Dalam pemeriksaan oleh aparat berwenang di hadapan penyidik badan investigasi kepolisan setempat pada 18 Mei 2010 yang didampingi pihak Konsulat Jenderal RI Jeddah, Tuti mengakui seluruh perbuatannya.

"Tuti juga ditahan di penjara Kota Thaif sampai saat ini," kata Jumhur.

Proses peradilan kasus Tuti Tursilawati telah berjalan sejak tingkat pertama atau Mahkamah Umum, Mahkamah Tamyiz (Pengadilan Banding), hingga tahap akhir di Mahkamah Ulya (Pengadilan Tinggi), selain melibatkan peran Lembaga Ishlah wal-`afwu (lembaga perdamaian dan pemaafan) sebagaimana lazimnya berlaku di Arab Saudi untuk mengupayakan perdamaian berupa tanazul (pemaafan) dengan keluarga korban.
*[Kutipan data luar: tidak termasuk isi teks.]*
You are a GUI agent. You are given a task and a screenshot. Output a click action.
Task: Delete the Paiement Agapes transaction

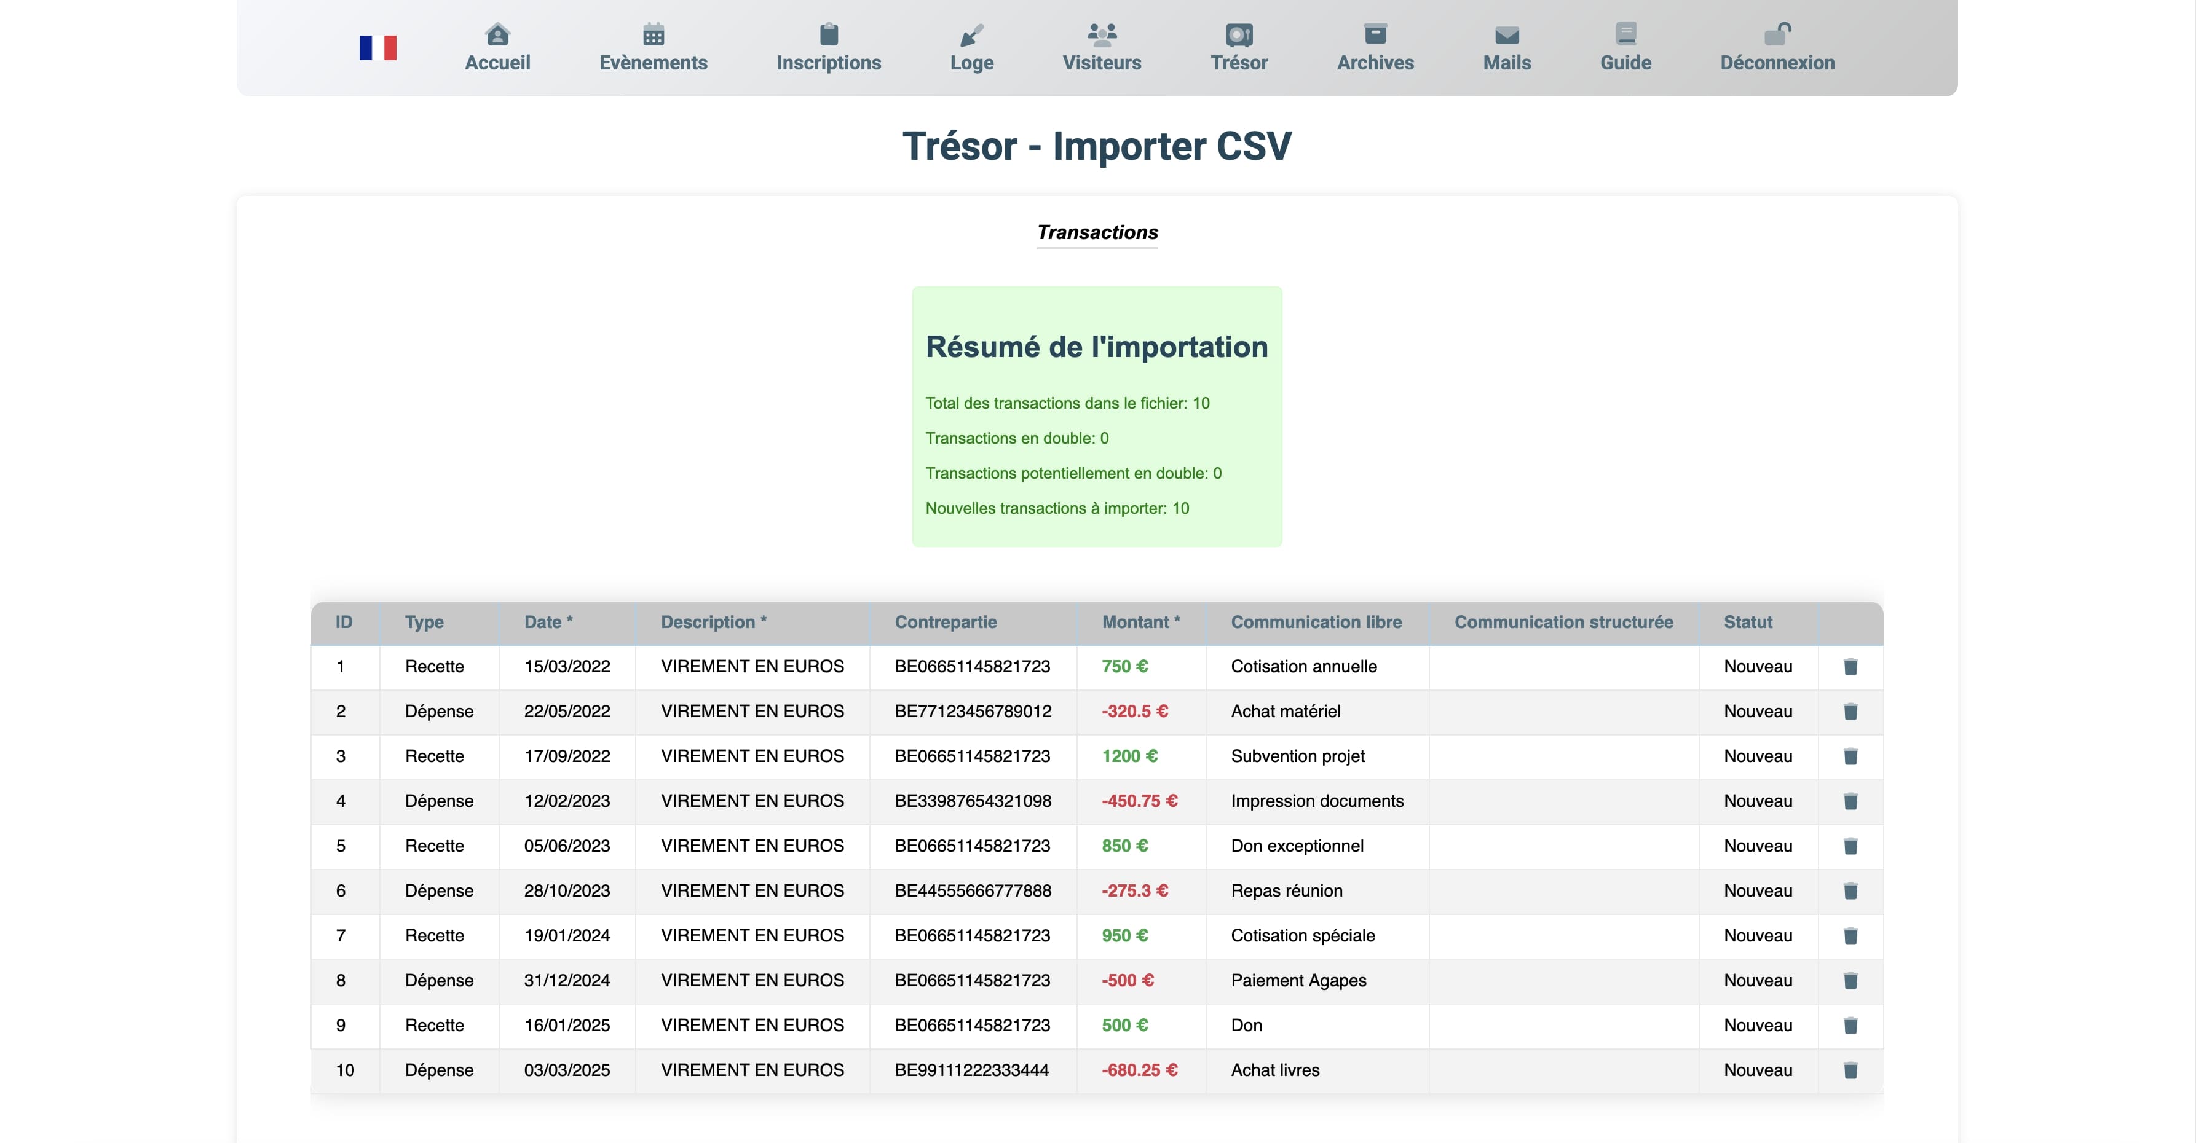coord(1850,981)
"Namun demikian, sejauh ini keluarga korban belum dapat memaafkan pelaku serta menolak digantikan dengan pembayaran denda dalam bentuk diyat," ujar Jumhur.

Jumhur mengatakan pula melalui pengacaranya, keluarga korban telah mengajukan permohonan kepada otoritas pengadilan di Arab Saudi agar dilaksanakan hukuman mati (qishash) terhadap Tuti Tursilawati setelah musim haji tahun 2011.

"Tetapi masih ada waktu yang akan terus kita upayakan dalam bentuk pemaafan keluarga korban," katanya.

Di tempat asalnya, Tuti memiliki seorang anak laki-laki bernama Aldo berusia enam tahun lebih dan telah berpisah dengan suaminya.